● **Page text**
▼

But is asking for something in prayer what praying is all about? Is that the sole purpose of prayer? When you get together with someone you are close to, is it only for the purpose to ask for their help? I would say that your relationship with that person goes much deeper than that. What kind of relationship do you have with God? Do you only pray when you need help?

The Gospel today helps us to better understand the overarching goal of prayer. The first line states: “Jesus took Peter, John and James and went up the mountain to pray.” The mountain symbolizes transcendence. Jesus went to a place where he would not be interrupted. A place of silence. A place to engage in a very personal and spiritual encounter.

Where is your mountain, your place of silence where you can encounter God and the Saints? We sometimes refer to this as our inner room, a place where we can step out of ourselves, to step out of the busyness of life and find a peaceful silence. We need this uninterrupted time in the day to make ourselves fully present to those we wish to converse with in heaven. I am sure many of us may question how to carve out more time in the day with our very busy schedules.

Thomas Merton reflected on prayer stating that: “If we really want prayer, we’ll have to give it time.” If we want something to truly be an important part of our lives, we must prioritize it. We must make it a part of our everyday lives. Relationships require commitment. If we want a deep personal relationship with God we need to make the time. Prayer is more than a conversation, it is communing, a sharing of our most intimate thoughts and feelings with God. It is when our souls are laid bare, nothing is left in the darkness. It is when everything about us is exposed to the light of God.

The second line of the Gospel states: “While he was praying his face changed in appearance and his clothing became dazzling white.” This tells us that Jesus had a breakthrough moment with the heavenly realm. He was communing with Moses and Elijah. The light of God’s presence radiated out of the whole of his being. This is when God the Father spoke to Peter, John, and James telling them: “This is my chosen Son, listen to him.” This message is meant for all of us. We need to foster a deep personal relationship with Christ.

The saints are a good example of how we can form this type of relationship with Christ. I am sure we have heard about a halo of light emanating from saints. The light of God radiates from them as they are all connected to the heavenly realm. What is their secret? They are rooted in prayer. That is where we start. We must begin our journey to a life rooted in prayer.

▲

● **Raw data**
▼

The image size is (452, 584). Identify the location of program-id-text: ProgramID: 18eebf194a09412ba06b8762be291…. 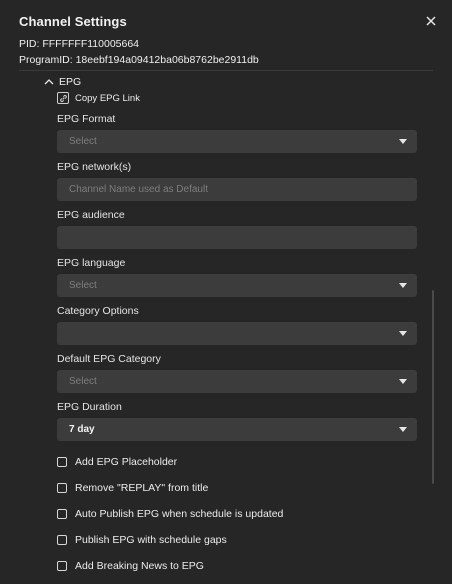
(139, 60).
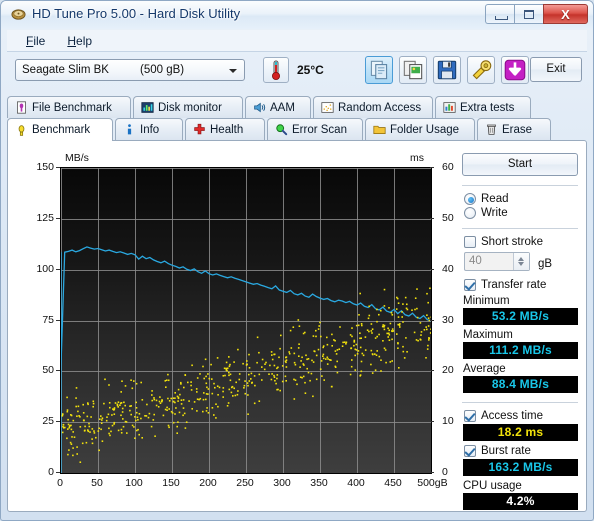 The image size is (594, 521). Describe the element at coordinates (520, 316) in the screenshot. I see `minimum-value: 53.2 MB/s` at that location.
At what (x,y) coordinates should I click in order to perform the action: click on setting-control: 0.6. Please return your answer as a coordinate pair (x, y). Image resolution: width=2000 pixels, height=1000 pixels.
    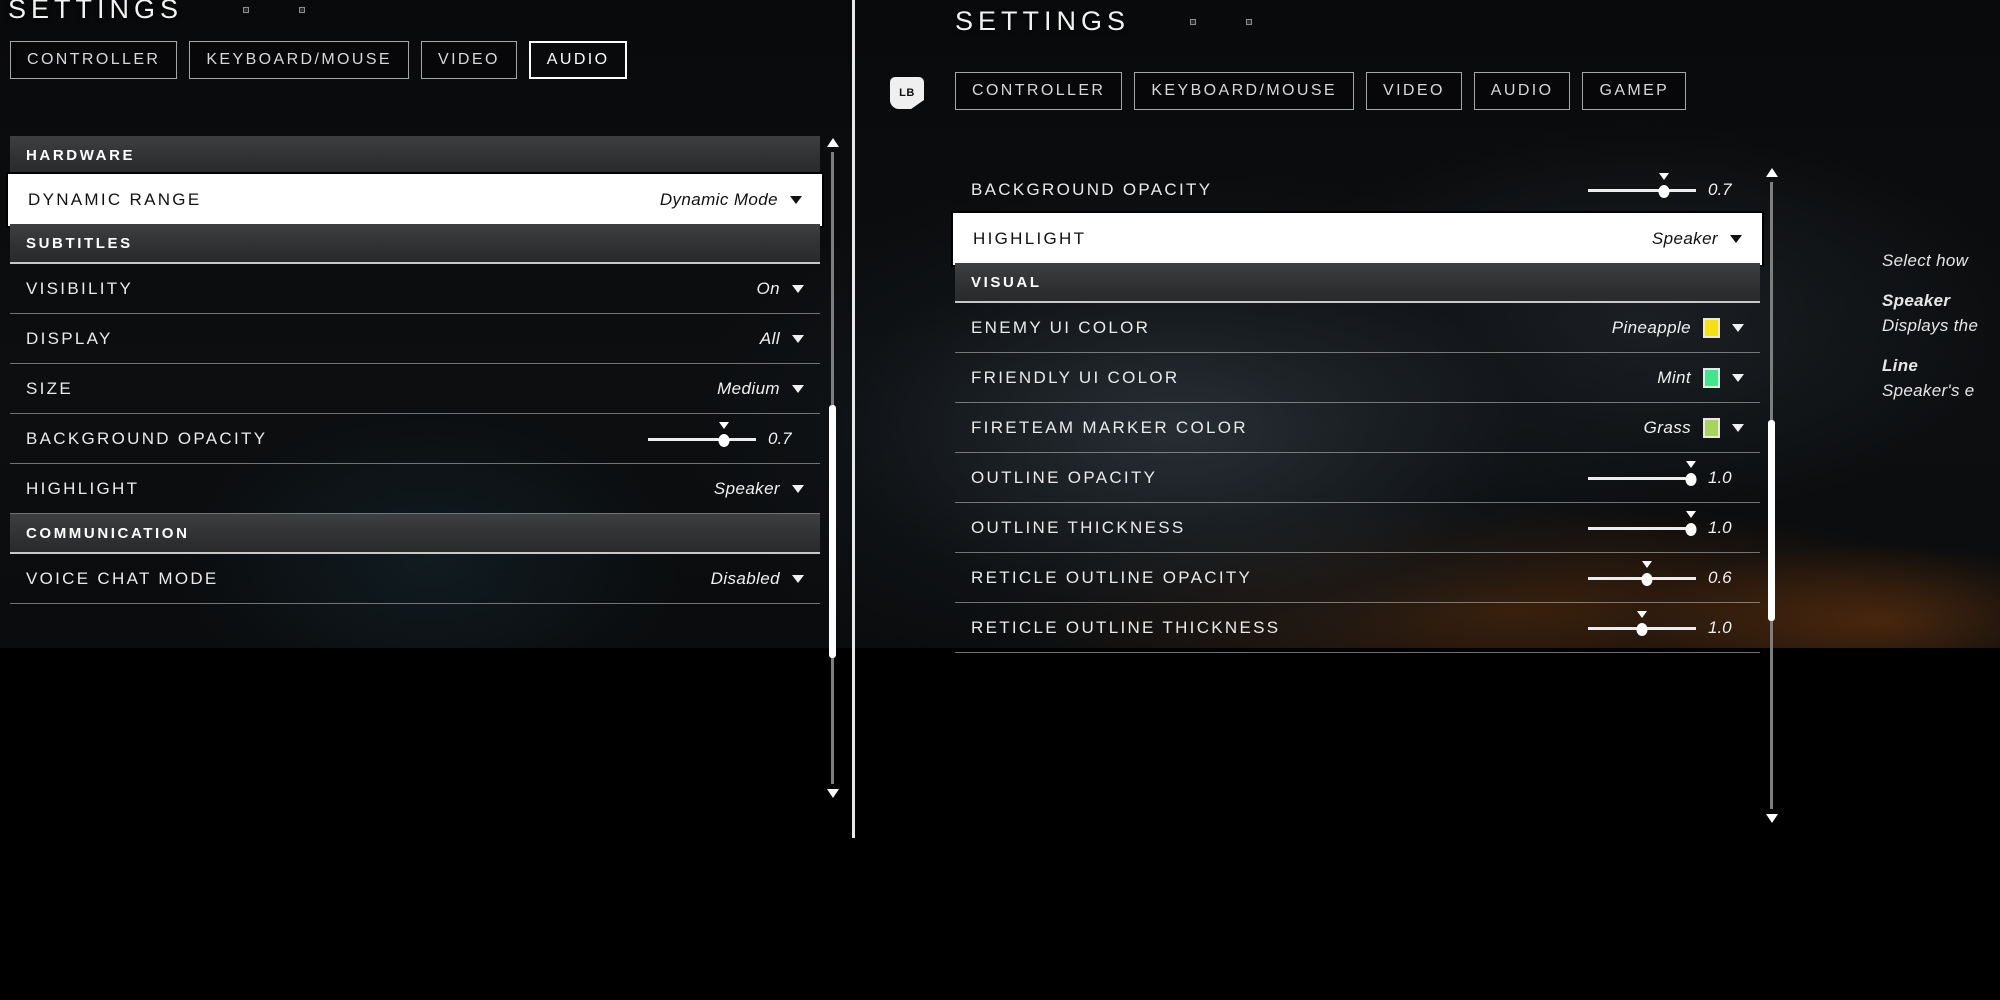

▲

● **Exercise requirements**
From the reflection on prayer, reproduce word for word the passage starting with "The saints are" and going on through "life rooted in prayer.".

● **Solution**
The saints are a good example of how we can form this type of relationship with Christ. I am sure we have heard about a halo of light emanating from saints. The light of God radiates from them as they are all connected to the heavenly realm. What is their secret? They are rooted in prayer. That is where we start. We must begin our journey to a life rooted in prayer.